On Thursday, November 16, the Israeli army continued its operation in the main hospital in the Gaza Strip; it raises serious concerns and numerous criticisms internationally, particularly regarding the fate of patients and thousands of trapped civilians.

Breaking silence for the first time since the start of the war between Israel and Palestinian Hamas, the United Nations (UN) Security Council called for “humanitarian pauses and corridors” in the enclave.

The Israeli army accuses Hamas of using Al-Shifa hospital as a military base, the site representing a major objective in the Jewish state’s war against the Islamist movement, which controls the Gaza Strip. It launched its operation early Wednesday, investing in the hospital infrastructure before withdrawing its soldiers and tanks. A journalist working with Agence France-Presse (AFP) was able to see Israeli troops repositioning themselves around the health establishment late in the afternoon.

But, during the night from Wednesday to Thursday, the Israeli army announced that it was once again carrying out an operation at Al-Shifa hospital. “Tonight we are carrying out a targeted operation in Al-Shifa Hospital. We continue to move forward,” Maj. Gen. Yaron Finkelman, in charge of operations in the Gaza Strip, said on the IDF’s Telegram channel.

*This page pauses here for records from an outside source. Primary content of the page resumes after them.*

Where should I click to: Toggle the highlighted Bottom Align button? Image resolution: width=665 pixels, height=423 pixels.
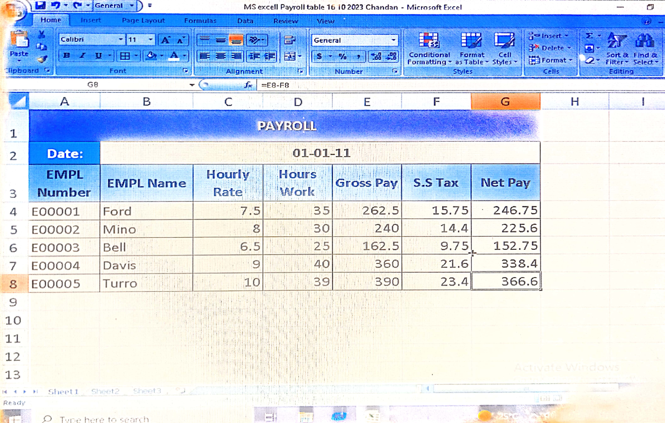point(236,40)
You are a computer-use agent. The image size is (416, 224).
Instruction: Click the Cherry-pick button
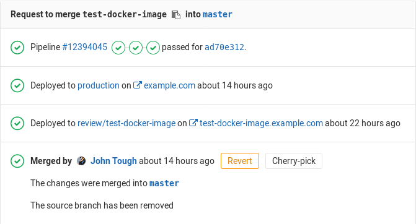tap(294, 161)
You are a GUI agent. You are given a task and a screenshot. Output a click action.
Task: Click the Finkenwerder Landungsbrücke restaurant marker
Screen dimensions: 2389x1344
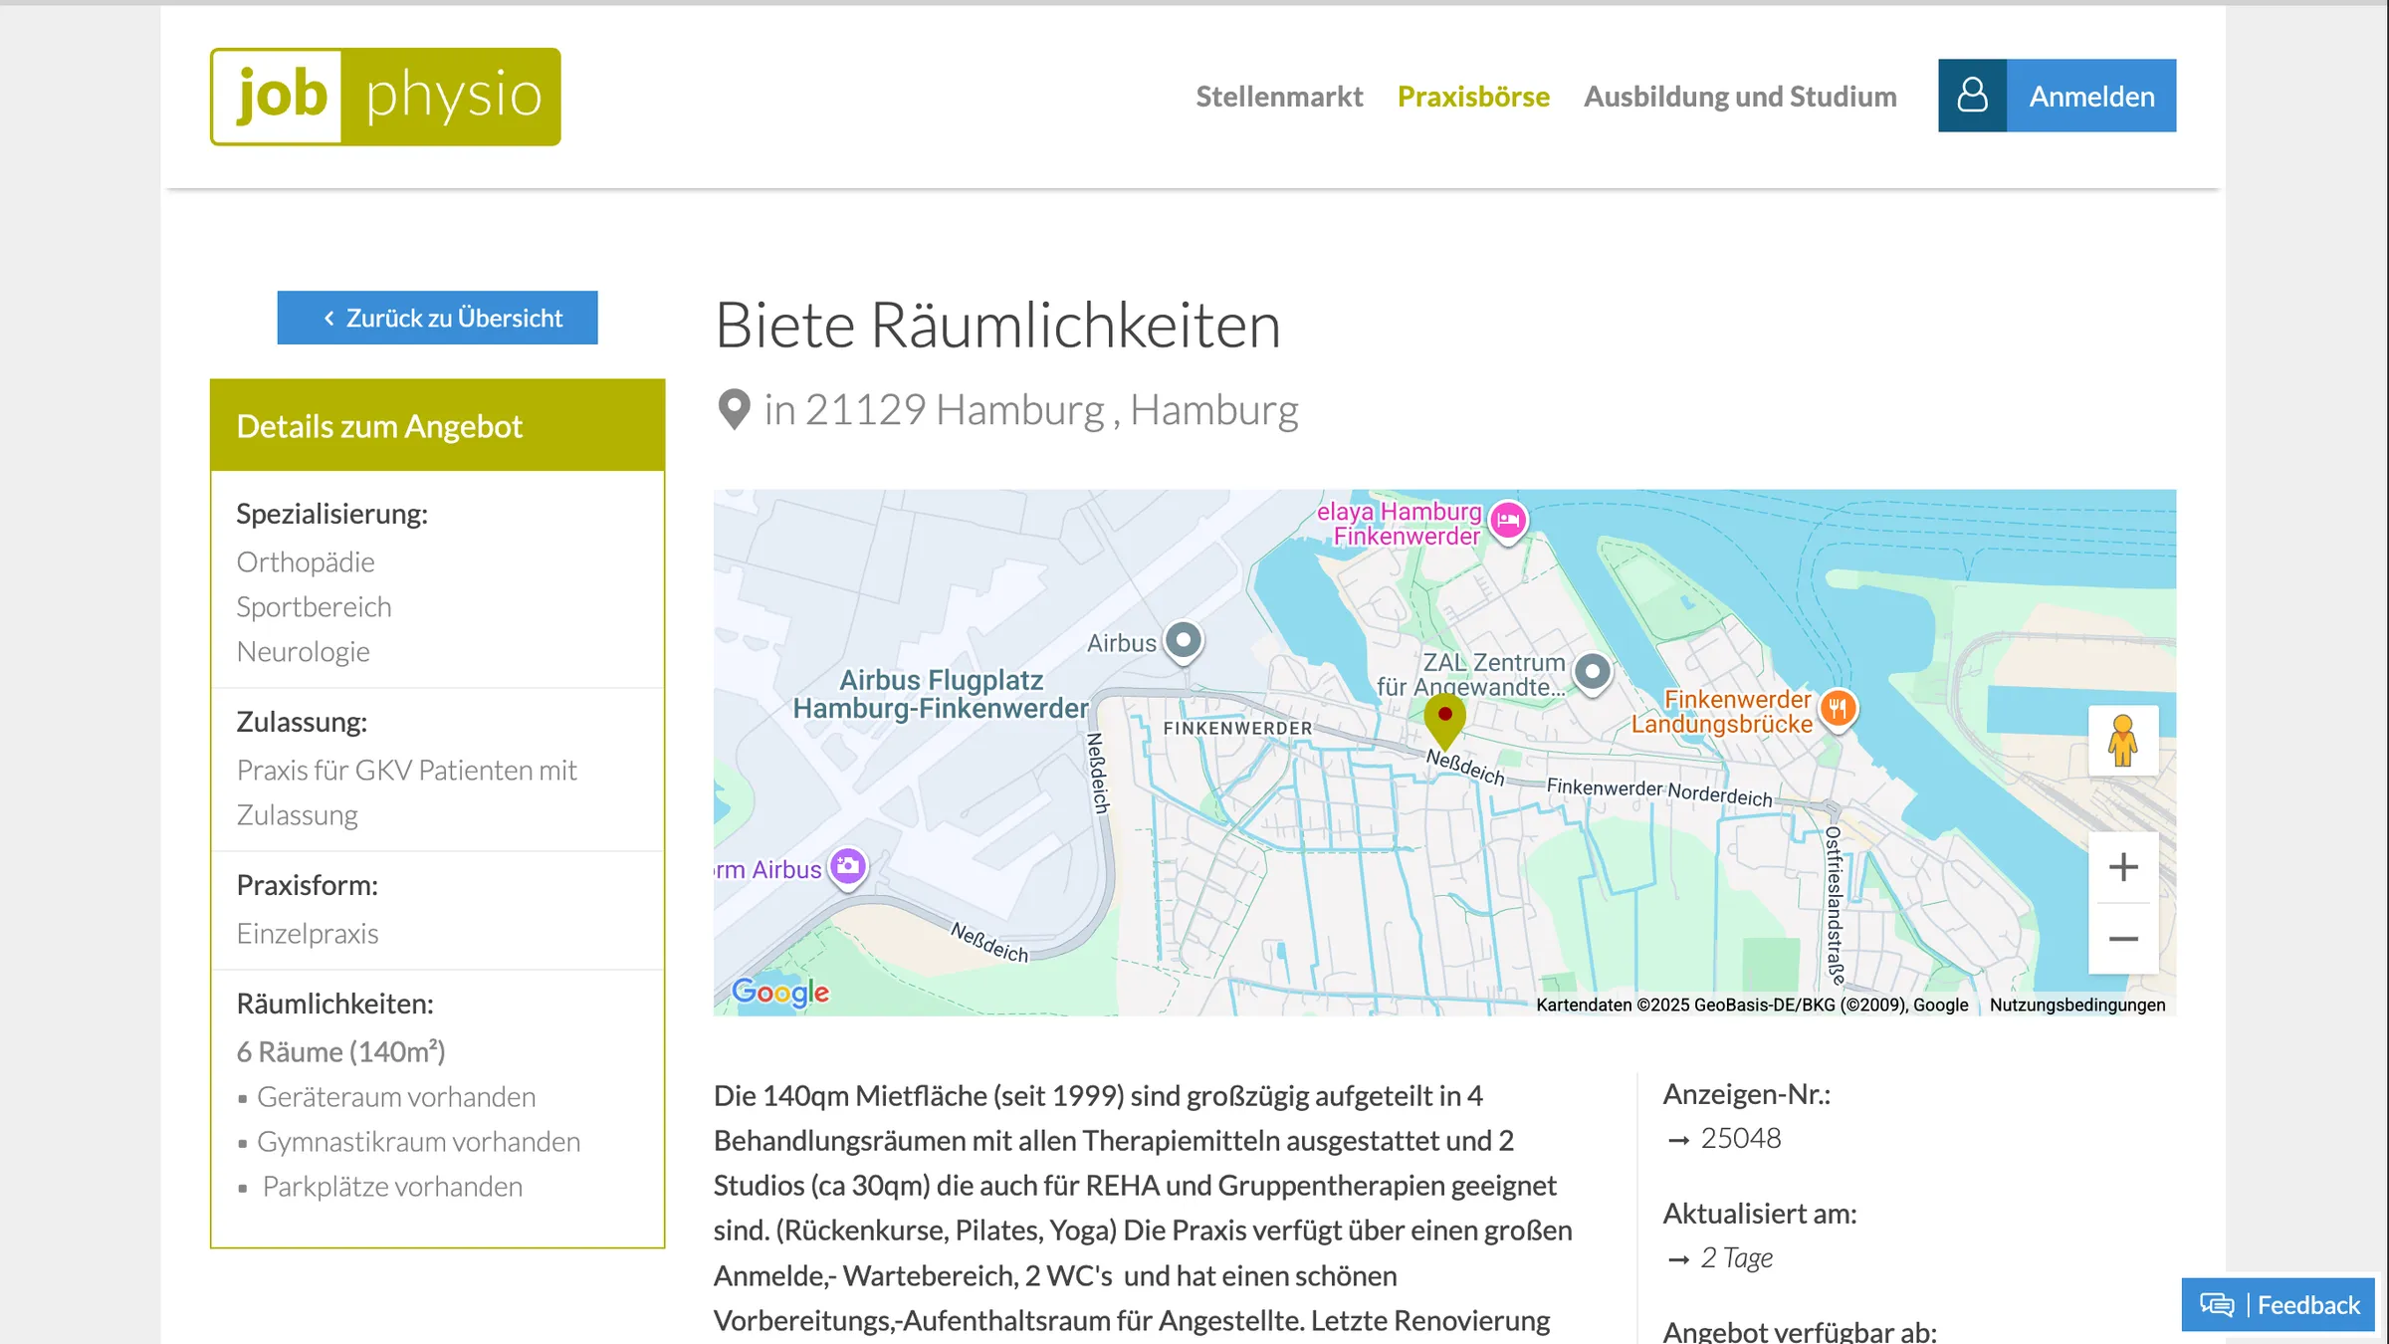tap(1839, 708)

The Ministry of Health of the Hamas administration, for its part, reported the presence of Israeli bulldozers on this hospital complex where, according to the UN, there are around 2,300 people, including patients, caregivers but also displaced people. . “Bulldozers destroyed parts of the southern entrance” to the hospital, the ministry announced in a brief statement in Arabic.

Early Wednesday, dozens of Israeli soldiers, some hooded, burst into the hospital, according to the journalist working with AFP on site. “All men aged 16 and over, raise your hands in the air and exit the buildings towards the inner courtyard to surrender,” they shouted in Arabic.

Washington did not “give the green light” to these operations

On Wednesday evening, the Israeli army claimed to have found “munitions and military equipment” from Hamas in this hospital. It has published images of what it claims are weapons, grenades and other equipment found in Al-Shifa. The AFP was unable to independently verify these claims.

The Israeli army “did not find any weapons or military equipment” in Al-Shifa hospital, replied the Hamas Ministry of Health, which assured “not to authorize” their presence in its establishments.

The raid on Al-Shifa hospital on Wednesday sparked international condemnation and pressing calls to protect Palestinian civilians.

US President Joe Biden on Wednesday called on Israel to be “extremely cautious.”

The United States did not “give the green light to the Jewish state’s operations around Al-Shifa hospital,” said the spokesperson for the American National Security Council, John Kirby. “We have always been very clear with our Israeli partners on the importance of minimizing civilian casualties,” he added.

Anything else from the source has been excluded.